A sua pergunta fez meu coração apertar e eu me senti sufocado, aquela conversa me destruiria, mas eu precisava ser forte por mim, eu precisava me libertar de tanta insegurança, de tanto medo.

― Eu venho me perguntando isso durante muito tempo, Juliano. O que aconteceu? ― Falei baixinho, repetindo a pergunta. ― o que aconteceu com a gente? Com nosso casamento? Nosso amor? Eu me pergunto isso todos os dias...

― Theo, eu sei que....

― NÃO ― falei um pouco mais alto e ele se calou. Seus olhos estavam assustados e sua pele começava a ficar vermelha denunciando que o mesmo estava prestes a chorar. ― Você não sabe coisa alguma Juliano, você anda tão ocupado com suas viagens com o tal Daniel que não tem tempo pra perceber que isso que chamamos de casamento está fadado a acabar da forma mais triste possível.

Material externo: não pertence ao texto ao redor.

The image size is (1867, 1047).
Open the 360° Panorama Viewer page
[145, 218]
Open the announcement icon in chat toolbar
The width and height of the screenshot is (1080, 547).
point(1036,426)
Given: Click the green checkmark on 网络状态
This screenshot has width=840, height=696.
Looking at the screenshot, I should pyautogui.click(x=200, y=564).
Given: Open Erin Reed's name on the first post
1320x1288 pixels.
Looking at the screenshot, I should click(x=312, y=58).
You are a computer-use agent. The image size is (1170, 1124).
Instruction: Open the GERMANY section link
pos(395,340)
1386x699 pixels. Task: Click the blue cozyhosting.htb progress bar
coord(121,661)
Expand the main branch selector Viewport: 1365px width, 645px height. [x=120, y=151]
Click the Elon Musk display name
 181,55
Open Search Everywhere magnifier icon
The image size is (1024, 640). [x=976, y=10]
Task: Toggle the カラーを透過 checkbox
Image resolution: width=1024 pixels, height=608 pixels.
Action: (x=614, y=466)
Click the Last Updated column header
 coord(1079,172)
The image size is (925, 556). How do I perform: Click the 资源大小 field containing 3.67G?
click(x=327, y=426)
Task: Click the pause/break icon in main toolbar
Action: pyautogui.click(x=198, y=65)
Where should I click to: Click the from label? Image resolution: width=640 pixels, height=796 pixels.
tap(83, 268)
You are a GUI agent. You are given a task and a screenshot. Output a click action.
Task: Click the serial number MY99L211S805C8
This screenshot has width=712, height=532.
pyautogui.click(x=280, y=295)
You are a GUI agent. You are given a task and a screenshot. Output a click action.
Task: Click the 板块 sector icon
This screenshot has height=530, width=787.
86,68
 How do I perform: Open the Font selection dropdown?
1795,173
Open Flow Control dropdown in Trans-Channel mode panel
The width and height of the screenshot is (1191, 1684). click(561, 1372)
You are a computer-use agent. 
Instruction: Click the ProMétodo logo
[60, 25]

Foi de forma rápida e inesperada que eu cuspi todas aquelas palavras o deixando ainda mais surpreso com a informação que eu dei. O silêncio reinou novamente e eu sabia que tinha acertado o alvo ao falar do tal Daniel e aquilo doeu tanto que não consegui sufocar o primeiro soluço chamando a atenção de Juliano que ainda permanecia assustado. Seu semblante era puramente de culpa, mas mesmo assim ele não conseguiu falar e eu também não permiti, eu precisava descarregar todo esse peso que parecia me tirar o ar.

― Você está tão encantado assim por ele que não percebe? ― eu perguntei encarando os olhos que tanto amo e percebendo como aos poucos eles se tornavam cheios de lágrimas culposas. ― Você me traiu, não foi? Me deixou sozinho nessa e me traiu. Como você consegue dormir Juliano? Como consegue estar ao meu lado enquanto beija outro? Eu não valho nada pra você?

Nesse ponto eu já não me importava com as consequências das palavras que saiam de minha boca, naquele momento eu só precisava externar todos os sentimentos doloridos que estavam me rondando nos últimos meses. A insegurança, a culpa, a raiva me domavam aos poucos e a única coisa que eu queria era não ver meu marido, não ver seu choro abafado, seus olhos vermelhos e brilhando lágrimas que só me davam certeza da minha própria loucura.

― Theo, eu não te traí, eu nunca toquei em outra pessoa... Deixe-me explicar. ― ele disse em meio a soluços, mas eu não queria ver e muito menos acreditar. Por isso levantei e saí, mas ele me alcançou e me fez virar pra ele me receber em um abraço onde ele me apertava e chorava copiosamente. Talvez ele devesse ter uma explicação, talvez eu esteja errado, mas assim como eu não estava pronto para perdê-lo, eu também não estava pronto para acreditar em suas palavras. Eu era uma bagunça de sentimentos e lágrimas, aquele não era o momento certo para decidir nada que tivesse haver com nosso casamento, por isso eu respirei fundo, tomando bastante ar e expirando devagar.

― Por favor, Theo... Me ouve, eu nunca traí você, amor.

Aquelas palavras me feriram como facas, mas eu tinha que me manter forte, eu precisava ser forte.

― Eu vou pra casa e você vai para o quarto de hóspedes ou para perto do seu amante, você decide. Eu preciso de um tempo Juliano, preciso decidir o que fazer e quando eu estiver pronto você saberá minha decisão. Só me deixe e respeite meu espaço.

Sai de seus braços e lhe dei a costa, rumando para a casa que um dia conseguimos comprar juntos, realizando um dos inúmeros sonhos que tínhamos enquanto o amor era o combustível para esse relacionamento. Eu fui, andei e andei e nunca olhei pra trás, talvez esse fosse o primeiro adeus em quase quinze anos de relacionamento e mesmo sendo doloroso foi algo necessário.